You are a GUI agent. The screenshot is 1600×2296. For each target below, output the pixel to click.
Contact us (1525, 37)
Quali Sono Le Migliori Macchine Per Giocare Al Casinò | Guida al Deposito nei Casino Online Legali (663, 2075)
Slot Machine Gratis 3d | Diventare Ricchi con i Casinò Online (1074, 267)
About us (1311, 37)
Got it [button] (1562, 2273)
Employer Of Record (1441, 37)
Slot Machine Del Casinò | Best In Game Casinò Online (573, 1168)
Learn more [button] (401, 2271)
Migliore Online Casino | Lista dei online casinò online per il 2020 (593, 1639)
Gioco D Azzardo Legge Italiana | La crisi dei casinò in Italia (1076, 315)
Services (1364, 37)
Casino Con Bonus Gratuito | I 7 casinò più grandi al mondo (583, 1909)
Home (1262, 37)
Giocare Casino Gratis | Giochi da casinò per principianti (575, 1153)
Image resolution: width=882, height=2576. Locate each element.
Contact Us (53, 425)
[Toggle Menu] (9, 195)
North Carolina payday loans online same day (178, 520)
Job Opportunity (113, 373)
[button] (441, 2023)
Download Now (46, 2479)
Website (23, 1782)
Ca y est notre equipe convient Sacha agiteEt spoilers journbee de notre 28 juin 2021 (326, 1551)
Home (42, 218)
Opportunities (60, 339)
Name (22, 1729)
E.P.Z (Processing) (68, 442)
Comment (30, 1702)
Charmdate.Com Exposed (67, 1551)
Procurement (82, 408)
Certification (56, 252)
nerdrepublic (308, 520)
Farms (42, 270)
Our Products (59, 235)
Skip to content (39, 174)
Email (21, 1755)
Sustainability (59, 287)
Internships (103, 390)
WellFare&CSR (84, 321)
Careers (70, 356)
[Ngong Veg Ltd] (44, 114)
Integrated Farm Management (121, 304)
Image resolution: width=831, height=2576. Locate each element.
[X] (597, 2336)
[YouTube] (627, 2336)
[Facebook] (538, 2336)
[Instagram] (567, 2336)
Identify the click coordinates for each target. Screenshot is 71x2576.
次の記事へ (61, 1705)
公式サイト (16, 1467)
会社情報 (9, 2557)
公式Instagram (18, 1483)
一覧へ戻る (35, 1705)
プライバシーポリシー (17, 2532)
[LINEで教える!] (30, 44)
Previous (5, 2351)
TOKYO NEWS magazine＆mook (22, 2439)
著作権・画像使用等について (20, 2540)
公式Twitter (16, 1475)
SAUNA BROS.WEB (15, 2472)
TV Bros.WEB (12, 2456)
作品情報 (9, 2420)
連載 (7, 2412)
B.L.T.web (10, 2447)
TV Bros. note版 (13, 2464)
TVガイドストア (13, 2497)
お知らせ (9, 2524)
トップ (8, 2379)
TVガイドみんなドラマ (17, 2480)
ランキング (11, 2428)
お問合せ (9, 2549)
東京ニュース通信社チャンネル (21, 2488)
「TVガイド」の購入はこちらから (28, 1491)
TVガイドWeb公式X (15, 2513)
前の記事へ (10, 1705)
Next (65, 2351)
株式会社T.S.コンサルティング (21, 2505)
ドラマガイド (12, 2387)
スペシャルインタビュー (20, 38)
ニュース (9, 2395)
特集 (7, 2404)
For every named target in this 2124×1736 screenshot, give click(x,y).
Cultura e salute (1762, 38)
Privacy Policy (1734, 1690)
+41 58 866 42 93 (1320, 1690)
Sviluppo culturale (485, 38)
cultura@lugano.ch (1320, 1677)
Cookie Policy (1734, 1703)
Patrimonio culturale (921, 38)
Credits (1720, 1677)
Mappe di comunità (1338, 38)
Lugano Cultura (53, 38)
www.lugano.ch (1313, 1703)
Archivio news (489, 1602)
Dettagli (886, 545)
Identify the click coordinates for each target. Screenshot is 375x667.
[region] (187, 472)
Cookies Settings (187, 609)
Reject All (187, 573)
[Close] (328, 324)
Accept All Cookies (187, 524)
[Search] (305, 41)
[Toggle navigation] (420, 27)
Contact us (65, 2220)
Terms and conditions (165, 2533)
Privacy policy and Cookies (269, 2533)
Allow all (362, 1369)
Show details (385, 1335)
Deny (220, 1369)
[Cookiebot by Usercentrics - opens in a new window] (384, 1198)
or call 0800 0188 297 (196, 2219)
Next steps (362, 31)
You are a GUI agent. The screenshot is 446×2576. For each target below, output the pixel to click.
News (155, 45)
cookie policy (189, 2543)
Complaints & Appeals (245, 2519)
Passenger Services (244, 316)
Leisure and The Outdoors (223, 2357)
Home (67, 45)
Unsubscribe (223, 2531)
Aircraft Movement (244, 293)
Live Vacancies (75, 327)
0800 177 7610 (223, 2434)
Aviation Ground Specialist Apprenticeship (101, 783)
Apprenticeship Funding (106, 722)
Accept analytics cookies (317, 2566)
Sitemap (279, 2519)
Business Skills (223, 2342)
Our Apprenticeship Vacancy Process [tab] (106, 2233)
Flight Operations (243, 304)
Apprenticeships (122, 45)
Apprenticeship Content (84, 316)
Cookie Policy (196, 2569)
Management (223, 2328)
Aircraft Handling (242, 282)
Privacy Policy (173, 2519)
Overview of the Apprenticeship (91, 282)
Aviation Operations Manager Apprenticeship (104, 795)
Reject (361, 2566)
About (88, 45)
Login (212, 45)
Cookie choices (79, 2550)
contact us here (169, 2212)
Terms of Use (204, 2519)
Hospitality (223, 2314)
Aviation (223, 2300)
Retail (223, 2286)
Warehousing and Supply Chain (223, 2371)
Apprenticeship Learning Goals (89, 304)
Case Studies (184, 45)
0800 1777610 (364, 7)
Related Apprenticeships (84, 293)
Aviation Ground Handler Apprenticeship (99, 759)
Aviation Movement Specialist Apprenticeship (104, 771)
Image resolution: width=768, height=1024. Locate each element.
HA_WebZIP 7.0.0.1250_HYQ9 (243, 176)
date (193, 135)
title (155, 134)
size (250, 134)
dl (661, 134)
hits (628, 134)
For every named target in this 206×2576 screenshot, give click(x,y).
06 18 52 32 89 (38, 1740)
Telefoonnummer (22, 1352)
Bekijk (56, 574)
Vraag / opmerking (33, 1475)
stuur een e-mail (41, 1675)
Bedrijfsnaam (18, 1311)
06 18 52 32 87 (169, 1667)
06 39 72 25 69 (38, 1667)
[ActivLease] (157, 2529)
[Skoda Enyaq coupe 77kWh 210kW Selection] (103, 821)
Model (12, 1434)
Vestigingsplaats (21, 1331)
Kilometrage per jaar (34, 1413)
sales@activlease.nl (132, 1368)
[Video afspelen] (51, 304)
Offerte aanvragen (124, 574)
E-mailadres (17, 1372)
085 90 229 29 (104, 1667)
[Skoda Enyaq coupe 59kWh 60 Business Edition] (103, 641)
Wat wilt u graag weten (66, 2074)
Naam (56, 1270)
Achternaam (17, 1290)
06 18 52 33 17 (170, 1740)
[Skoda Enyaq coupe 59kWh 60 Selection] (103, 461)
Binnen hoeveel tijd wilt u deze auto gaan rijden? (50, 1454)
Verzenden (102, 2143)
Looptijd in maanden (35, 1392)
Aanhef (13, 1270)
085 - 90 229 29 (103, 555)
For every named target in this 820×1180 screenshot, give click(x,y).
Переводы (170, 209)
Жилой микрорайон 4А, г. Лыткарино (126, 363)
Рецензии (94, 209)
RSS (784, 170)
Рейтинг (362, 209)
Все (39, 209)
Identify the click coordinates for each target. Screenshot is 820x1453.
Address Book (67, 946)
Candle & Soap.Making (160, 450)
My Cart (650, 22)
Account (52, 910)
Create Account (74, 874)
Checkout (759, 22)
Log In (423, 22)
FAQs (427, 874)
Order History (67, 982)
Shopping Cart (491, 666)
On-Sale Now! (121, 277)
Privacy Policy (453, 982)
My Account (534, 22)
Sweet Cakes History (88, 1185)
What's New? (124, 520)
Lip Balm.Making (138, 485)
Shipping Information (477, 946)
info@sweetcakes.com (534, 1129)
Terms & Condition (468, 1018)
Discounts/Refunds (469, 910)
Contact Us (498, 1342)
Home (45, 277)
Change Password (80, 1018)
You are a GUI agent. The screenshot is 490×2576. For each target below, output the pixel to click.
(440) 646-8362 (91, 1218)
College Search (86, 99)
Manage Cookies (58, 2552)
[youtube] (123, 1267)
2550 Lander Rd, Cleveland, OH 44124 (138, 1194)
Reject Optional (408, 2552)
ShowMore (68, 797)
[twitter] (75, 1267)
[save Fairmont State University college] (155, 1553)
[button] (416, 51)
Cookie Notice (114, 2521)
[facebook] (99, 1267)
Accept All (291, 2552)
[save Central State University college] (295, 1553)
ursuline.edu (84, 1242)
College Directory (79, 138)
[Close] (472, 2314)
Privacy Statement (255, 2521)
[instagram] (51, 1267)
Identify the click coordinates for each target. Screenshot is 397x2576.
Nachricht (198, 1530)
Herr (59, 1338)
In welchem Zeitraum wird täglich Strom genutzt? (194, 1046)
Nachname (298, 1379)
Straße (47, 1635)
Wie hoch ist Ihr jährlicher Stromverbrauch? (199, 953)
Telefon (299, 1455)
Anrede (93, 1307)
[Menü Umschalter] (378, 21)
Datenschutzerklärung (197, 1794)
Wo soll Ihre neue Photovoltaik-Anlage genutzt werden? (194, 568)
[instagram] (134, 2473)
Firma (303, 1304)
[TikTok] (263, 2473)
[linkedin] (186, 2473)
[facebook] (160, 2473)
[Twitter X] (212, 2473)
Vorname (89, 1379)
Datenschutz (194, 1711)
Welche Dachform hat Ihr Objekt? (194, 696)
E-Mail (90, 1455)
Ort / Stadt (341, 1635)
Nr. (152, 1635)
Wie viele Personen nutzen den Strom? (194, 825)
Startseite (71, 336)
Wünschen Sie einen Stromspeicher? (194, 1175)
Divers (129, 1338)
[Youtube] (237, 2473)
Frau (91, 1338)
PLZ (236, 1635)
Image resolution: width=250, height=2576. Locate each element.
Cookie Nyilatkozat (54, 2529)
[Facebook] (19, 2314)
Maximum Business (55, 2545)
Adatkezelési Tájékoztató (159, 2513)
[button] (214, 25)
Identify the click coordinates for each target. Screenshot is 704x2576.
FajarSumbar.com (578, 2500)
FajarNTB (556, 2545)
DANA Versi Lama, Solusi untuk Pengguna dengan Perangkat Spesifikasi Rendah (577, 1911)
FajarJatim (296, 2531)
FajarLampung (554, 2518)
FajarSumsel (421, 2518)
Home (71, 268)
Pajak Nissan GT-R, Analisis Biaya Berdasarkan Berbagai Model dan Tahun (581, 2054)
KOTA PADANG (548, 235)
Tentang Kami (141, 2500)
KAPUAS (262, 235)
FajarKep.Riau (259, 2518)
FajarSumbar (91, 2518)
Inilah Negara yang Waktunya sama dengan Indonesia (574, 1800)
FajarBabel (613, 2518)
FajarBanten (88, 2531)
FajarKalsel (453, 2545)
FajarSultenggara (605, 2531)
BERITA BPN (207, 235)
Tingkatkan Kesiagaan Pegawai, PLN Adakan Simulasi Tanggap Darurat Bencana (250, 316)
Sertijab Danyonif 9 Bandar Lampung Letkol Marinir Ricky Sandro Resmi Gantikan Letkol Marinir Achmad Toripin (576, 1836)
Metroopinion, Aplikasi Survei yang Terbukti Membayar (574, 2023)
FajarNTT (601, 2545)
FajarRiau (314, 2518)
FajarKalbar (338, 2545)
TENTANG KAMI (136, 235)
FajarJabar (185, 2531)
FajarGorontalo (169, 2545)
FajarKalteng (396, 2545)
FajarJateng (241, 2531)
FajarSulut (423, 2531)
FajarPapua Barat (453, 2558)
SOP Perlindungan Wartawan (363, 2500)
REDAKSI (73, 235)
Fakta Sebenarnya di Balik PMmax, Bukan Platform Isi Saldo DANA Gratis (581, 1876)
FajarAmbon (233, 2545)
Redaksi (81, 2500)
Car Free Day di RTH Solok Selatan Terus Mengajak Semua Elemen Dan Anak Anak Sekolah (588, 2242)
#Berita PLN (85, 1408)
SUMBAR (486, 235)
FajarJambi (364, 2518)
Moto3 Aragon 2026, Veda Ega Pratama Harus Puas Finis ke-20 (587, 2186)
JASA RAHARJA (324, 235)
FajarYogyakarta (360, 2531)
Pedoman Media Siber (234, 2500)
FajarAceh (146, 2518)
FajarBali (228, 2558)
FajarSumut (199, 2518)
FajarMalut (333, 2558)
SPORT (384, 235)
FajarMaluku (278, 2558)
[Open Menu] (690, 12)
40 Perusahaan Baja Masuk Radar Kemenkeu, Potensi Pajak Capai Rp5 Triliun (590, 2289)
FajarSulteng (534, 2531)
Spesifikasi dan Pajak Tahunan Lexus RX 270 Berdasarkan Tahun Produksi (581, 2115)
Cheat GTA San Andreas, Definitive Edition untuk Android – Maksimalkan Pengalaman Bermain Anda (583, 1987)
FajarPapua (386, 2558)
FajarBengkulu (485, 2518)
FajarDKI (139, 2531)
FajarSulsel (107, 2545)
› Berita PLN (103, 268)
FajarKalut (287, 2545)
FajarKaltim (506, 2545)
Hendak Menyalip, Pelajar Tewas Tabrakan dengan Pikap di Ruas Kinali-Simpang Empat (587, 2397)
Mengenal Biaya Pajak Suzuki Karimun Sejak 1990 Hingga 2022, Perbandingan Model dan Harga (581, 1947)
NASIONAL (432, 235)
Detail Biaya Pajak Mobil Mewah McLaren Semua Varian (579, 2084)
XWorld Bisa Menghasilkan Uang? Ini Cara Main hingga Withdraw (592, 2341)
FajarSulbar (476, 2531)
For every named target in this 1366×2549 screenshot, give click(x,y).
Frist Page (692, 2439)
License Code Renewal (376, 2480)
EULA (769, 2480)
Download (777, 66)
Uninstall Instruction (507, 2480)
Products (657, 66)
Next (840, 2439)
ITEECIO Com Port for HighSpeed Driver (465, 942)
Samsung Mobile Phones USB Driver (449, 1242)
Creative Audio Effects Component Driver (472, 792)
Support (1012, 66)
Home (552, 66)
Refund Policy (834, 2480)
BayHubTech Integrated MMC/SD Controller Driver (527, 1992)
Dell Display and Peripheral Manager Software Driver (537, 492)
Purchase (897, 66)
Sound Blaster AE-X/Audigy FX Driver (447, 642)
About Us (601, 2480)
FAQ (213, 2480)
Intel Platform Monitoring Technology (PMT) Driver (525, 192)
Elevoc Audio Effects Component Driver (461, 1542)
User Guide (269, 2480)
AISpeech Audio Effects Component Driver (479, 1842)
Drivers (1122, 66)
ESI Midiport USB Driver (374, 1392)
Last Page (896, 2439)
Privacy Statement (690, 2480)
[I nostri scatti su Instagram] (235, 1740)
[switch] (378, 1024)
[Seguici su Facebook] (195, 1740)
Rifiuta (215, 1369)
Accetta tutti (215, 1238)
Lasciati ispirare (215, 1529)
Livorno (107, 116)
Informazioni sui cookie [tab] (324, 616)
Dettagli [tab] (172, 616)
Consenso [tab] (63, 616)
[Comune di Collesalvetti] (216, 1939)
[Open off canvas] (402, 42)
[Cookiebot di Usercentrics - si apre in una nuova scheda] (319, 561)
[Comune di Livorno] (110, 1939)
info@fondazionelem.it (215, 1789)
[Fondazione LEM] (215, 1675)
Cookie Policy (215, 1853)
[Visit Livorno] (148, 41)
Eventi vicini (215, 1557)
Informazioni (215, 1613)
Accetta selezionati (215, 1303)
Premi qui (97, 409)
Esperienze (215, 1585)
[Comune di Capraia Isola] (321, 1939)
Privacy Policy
----
What you give back should be exactly the lines of the data above from the line with "お問合せ (9, 2549)" through the line with "Cultura e salute (1762, 38)", both of those included, and nothing more.

**RESPONSE TO THIS TASK**
お問合せ (9, 2549)
東京ニュース通信社チャンネル (21, 2488)
「TVガイド」の購入はこちらから (28, 1491)
TVガイドWeb公式X (15, 2513)
前の記事へ (10, 1705)
Next (65, 2351)
株式会社T.S.コンサルティング (21, 2505)
ドラマガイド (12, 2387)
スペシャルインタビュー (20, 38)
ニュース (9, 2395)
特集 (7, 2404)
For every named target in this 2124×1736 screenshot, give click(x,y).
Cultura e salute (1762, 38)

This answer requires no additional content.